It has been a busy day here in Abu Dhabi, with the Pirelli press conference revealing the Italian company’s F1 plans for the coming season, followed by the opportunity to mess about in cars of various sorts, driving (badly in my case) and being driven around by people who know what they are doing. Pirelli got their point across and the fun (which continues for some tomorrow) is reward for those who made the trip.
Being a tyre company in Formula 1 is not easy because it is really hard to convince newsmen that tyres of any kind are sexy. Still, this has been a very good effort.
Elsewhere in the world there has been much excitement about a virtual image of the new Caterham F1 car, which will be officially launched in February. The problem with virtual images is that they pop up when you least expect them, so it all happened a day too early. The car is not very pretty, but I have a nasty suspicion that there are going to a lot of pretty ugly cars in F1 this year, because of the new rules about the noses having to be lower. If one team has come up with this solution in the wind tunnel, you can bet that others will have done the same.

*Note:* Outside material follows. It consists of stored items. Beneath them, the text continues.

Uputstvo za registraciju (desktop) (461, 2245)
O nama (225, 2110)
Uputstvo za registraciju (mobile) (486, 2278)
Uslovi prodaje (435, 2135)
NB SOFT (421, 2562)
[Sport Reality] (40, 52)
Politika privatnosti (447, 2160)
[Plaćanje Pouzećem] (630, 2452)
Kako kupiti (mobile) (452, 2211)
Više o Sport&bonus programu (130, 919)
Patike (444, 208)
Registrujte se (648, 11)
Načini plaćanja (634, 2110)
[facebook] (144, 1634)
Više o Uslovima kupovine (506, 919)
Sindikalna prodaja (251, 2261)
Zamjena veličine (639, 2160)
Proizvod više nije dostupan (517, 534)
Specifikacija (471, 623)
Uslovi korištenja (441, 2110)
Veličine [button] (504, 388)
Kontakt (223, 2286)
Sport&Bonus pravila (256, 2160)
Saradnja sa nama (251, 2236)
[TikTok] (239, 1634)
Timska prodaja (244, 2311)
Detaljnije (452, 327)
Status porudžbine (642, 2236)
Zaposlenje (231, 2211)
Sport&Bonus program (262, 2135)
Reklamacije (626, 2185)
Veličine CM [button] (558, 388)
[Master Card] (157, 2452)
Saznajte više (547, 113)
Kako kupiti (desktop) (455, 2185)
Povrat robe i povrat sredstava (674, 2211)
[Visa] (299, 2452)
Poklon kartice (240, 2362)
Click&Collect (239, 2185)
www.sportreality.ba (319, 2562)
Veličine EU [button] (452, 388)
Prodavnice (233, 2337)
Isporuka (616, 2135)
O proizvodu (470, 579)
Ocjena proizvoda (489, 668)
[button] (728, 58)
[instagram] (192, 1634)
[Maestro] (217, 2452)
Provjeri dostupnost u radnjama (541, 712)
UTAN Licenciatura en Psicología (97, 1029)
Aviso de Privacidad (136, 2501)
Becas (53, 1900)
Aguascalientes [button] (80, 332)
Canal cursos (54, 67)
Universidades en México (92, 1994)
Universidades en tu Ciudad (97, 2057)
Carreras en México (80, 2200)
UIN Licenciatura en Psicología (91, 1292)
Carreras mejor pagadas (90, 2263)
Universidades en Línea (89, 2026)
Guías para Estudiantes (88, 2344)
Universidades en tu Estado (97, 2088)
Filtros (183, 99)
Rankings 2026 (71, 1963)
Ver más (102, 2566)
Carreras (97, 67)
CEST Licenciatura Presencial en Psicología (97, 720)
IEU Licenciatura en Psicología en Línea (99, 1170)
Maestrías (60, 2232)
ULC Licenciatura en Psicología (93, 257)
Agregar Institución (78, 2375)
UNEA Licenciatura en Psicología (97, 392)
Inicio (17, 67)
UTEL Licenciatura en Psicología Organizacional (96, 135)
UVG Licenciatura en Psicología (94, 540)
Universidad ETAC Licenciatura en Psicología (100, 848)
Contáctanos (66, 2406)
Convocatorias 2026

But what is the perfect F1 launch?
I do remember many years back now, Sauber decided to push back the new frontiers and announced the first virtual F1 launch, which meant that there was no need to find an expensive venue, no need for the media to travel because it was all done online (although I am pretty sure the system overloaded dramatically).
However, it was not without humour. Shortly before the big event a wooden box was delivered to the home of each member of the F1 media, inside which was a suitable lunch… complete with wine, Sauber table napkins and so on.
Over the years I have seen many a weird and wonderful attempt to grab attention. I have seen cars unveiled on barges in the middle of rivers; in museums, amid countless laser and dry ice shows and I was long ago unimpressed by with cars driving unexpectedly through paper walls. I have seen a car helicoptered into place, and even a bunch of out-of-work actors rushing about throwing paint-filled eggs at a white wall. There was the odd McLaren launch in Berlin where members of the public brought bits of car and it was built up before the eyes of the media. My favourite launch I think was Jordan’s spectacular Cirque de Soleil performance at the Royal Albert Hall in London (I cannot remember the year), although in 1996 Sauber (again) had a wild launch at an experimental theatre near Zurich. It is hard to explain what happened, but it was a musical, which was like Rocky Horror Show meets Star Trek (in German).
These days, without time to play with, the F1 teams have rollouts more than launches… but who knows, with a virtual world out there, there are no limits to what can be done. What next? A virtual Transformer launch, in which a hot air balloon transforms himself into the new HRT; or a virtual Red Bull tin that suddenly sprouts wings and wheels and becomes an F1 car; or perhaps a team owner sitting rubbing an old lamp in order to make an Formula 1 car magically appear.
Perhaps the best idea, with the movie The Artist making such an impact in Hollywood, would be to have the sport’s first silent F1 launch: No wild expectations; no fluffy talk; no bull. Not even a performing dog (except, perhaps, if the car is no good).